Тут возник митинг, и я хочу уточнить: не было призывов к захвату власти в городе, к захвату горкома, горисполкома, штабов органов насилия, тюрьмы. Этого не было. Были призывы к захвату некоторых госучреждений, особенно почты и телеграфа, с целью связаться с другими городами, объявить на весь Союз о том, что происходит в Новочеркасске и призвать к поддержке. И когда раздались эти призывы, я выступил и сказал, что власти заинтересованны именно в этом, чтобы со стороны бастующих были экстремизм и насилие. Наша сила - в единстве и сплоченности. И я призвал выйти завтра на работу, к работе не приступать, но собраться и идти демонстрацией к горкому партии. Там выработать требования и предъявить их властям.. И если призывы к захвату почты, телеграфа не были поддержаны толпой, то мои слова вызвали дружную овацию.
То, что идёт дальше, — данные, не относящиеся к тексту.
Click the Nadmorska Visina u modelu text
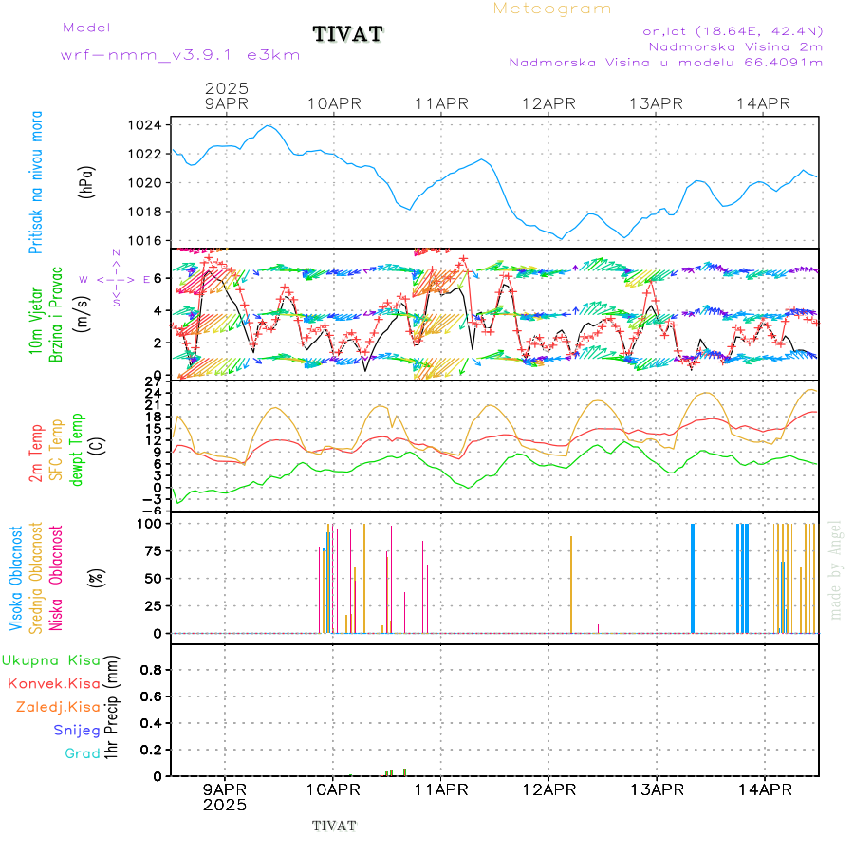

Во время митинга несколько молодых ребят полезли на фасад заводоуправления, без всяких подсобных средств, чтобы снять лозунг Хрущева. Но невозможно было весь лозунг снять, потому что он был металлический. Так ножом вырезали само "Н.С. Хрущев" из плаката. Потом решили: "Ну, давай соберем все его портреты, на кой черт он нам нужен?" И пошли к заводоуправлению. Но двери были закрыты и внутри стояли дружинники. Стали давить. Фамилии в приговорах есть. Распахнули дверь, одному по спине дали пару тумаков, и пошли по кабинетам, там половина заводоуправления еще была. Снимали только портреты Хрущева, других не трогали. О погромах речи не было. Собирают портреты, в окна бросают на площадь, и там их складывают в кучи и устроили костер.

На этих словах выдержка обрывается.